Rewrite the items starting with the line that contains "You are a computer-use" and going on through the end of the items, substituting "minimize" for "maximize" and leaving everything else unchanged. Omit the pictures from your answer.

--- Begin DATA LISTING ---

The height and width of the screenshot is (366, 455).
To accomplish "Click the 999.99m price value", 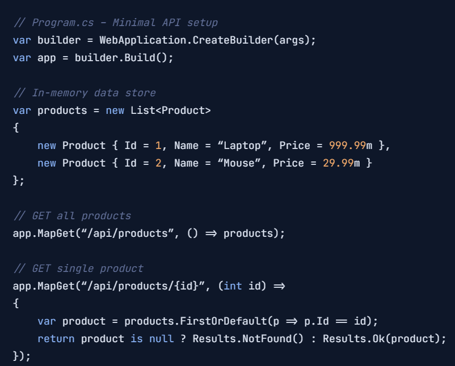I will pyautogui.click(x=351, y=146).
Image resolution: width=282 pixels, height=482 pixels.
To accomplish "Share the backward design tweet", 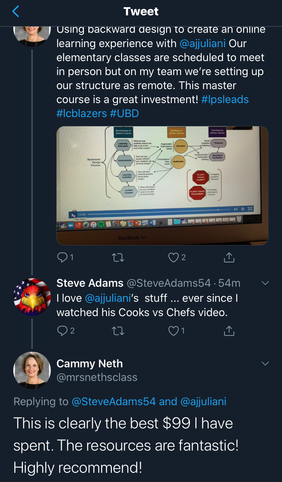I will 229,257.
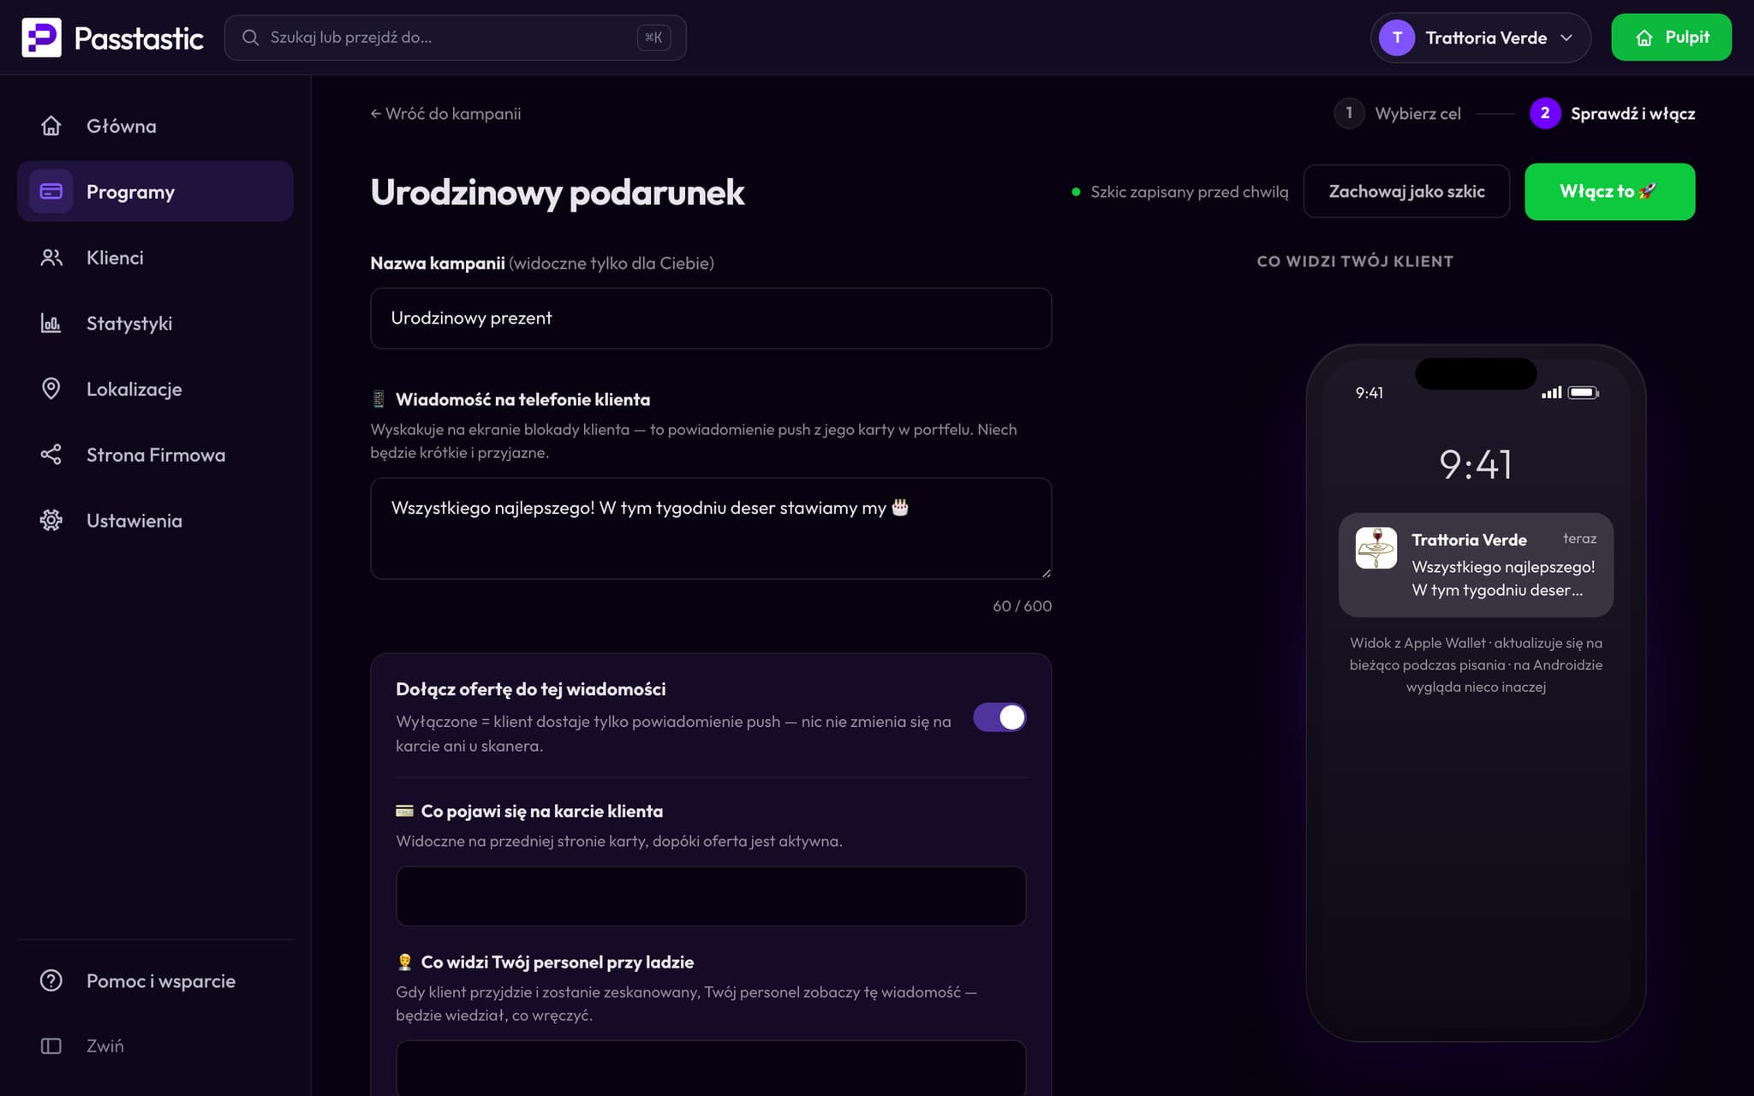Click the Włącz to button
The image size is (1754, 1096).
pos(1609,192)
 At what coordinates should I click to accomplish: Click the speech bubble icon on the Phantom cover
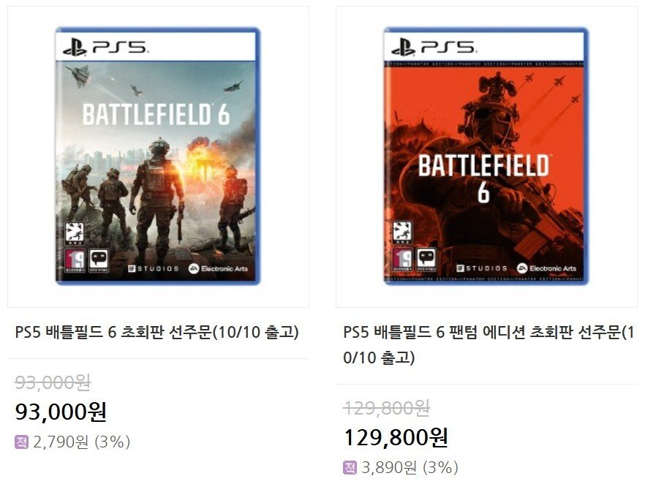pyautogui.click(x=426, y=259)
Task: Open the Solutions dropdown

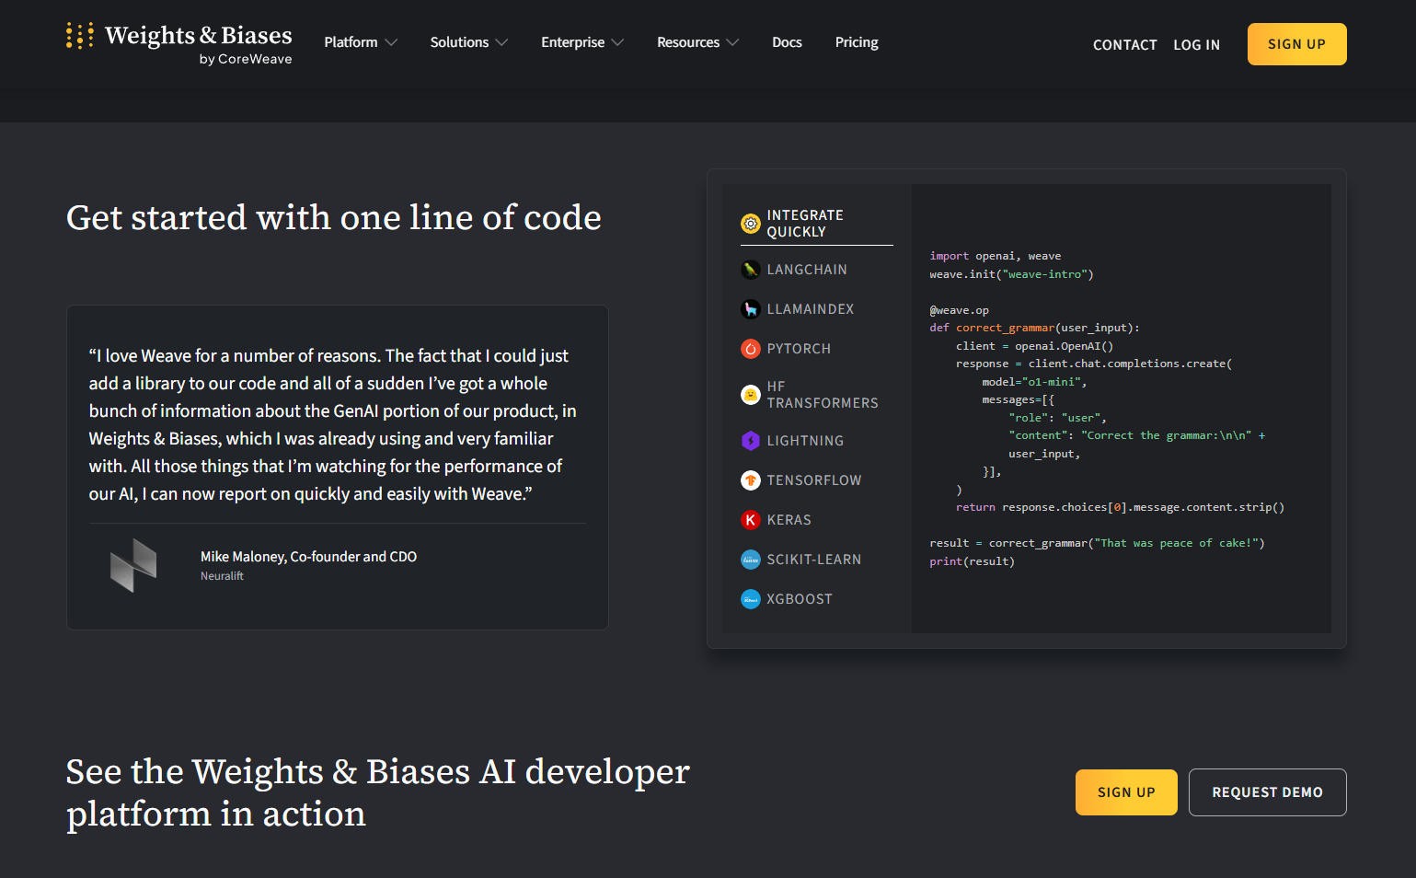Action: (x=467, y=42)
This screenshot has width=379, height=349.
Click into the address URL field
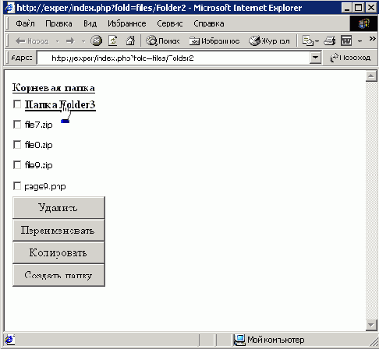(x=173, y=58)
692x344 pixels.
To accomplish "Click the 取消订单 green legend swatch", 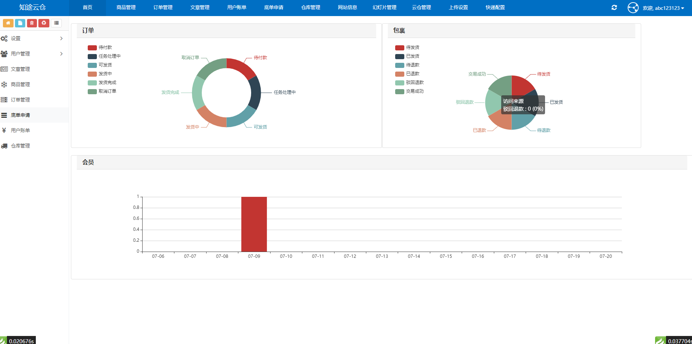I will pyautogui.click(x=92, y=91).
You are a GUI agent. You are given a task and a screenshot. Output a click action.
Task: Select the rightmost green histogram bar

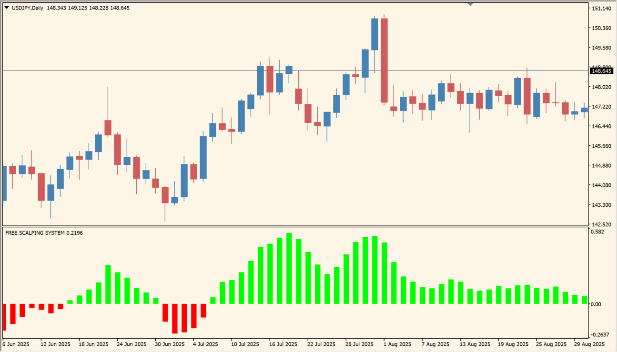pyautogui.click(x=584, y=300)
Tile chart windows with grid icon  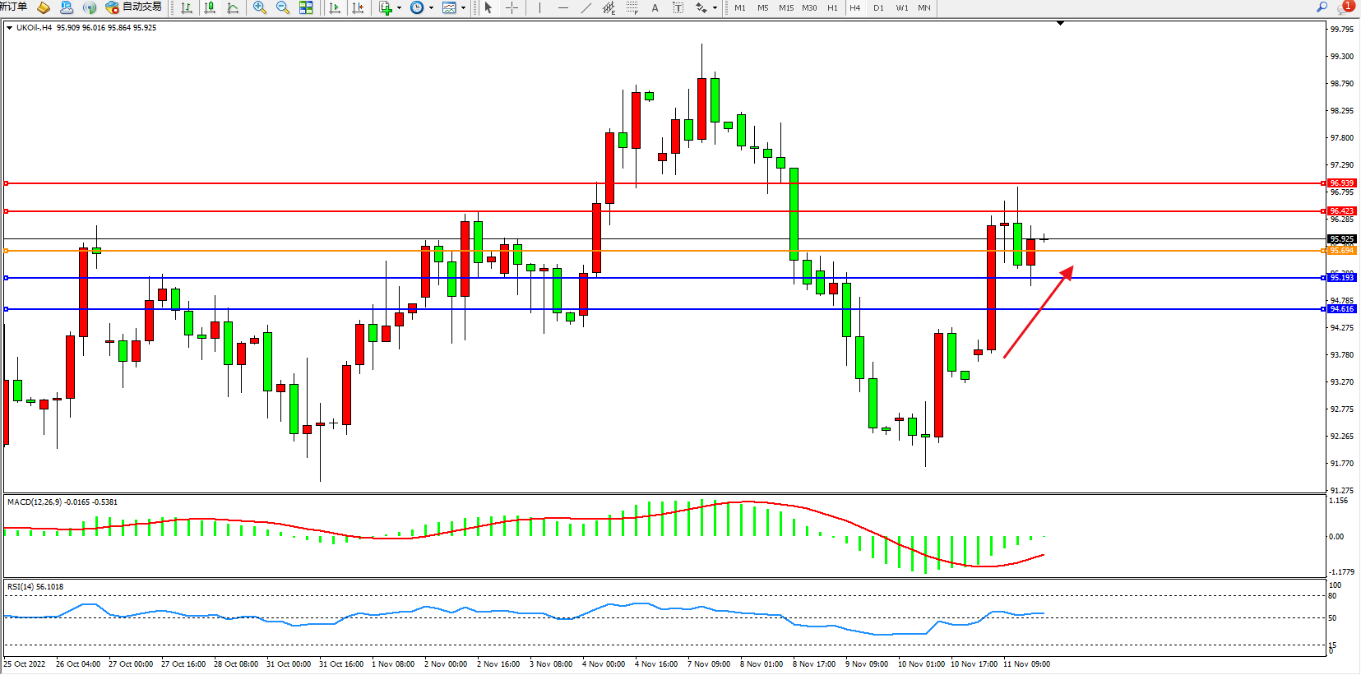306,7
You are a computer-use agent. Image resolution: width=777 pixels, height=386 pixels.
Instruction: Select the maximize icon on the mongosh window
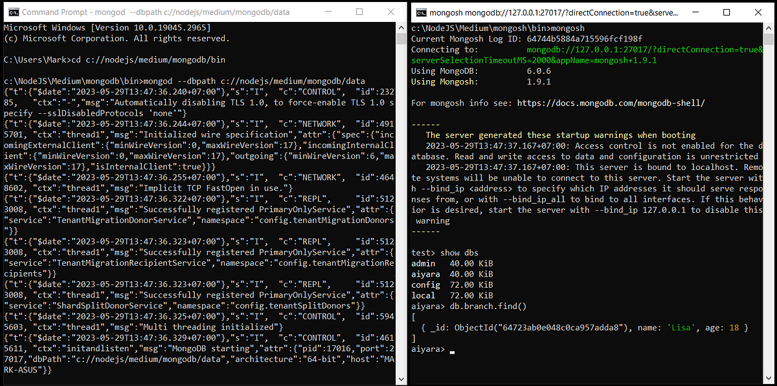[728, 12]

--- End DATA LISTING ---

## RESPONSE BELOW
You are a computer-use agent. Image resolution: width=777 pixels, height=386 pixels.
Instruction: Select the minimize icon on the mongosh window
[728, 12]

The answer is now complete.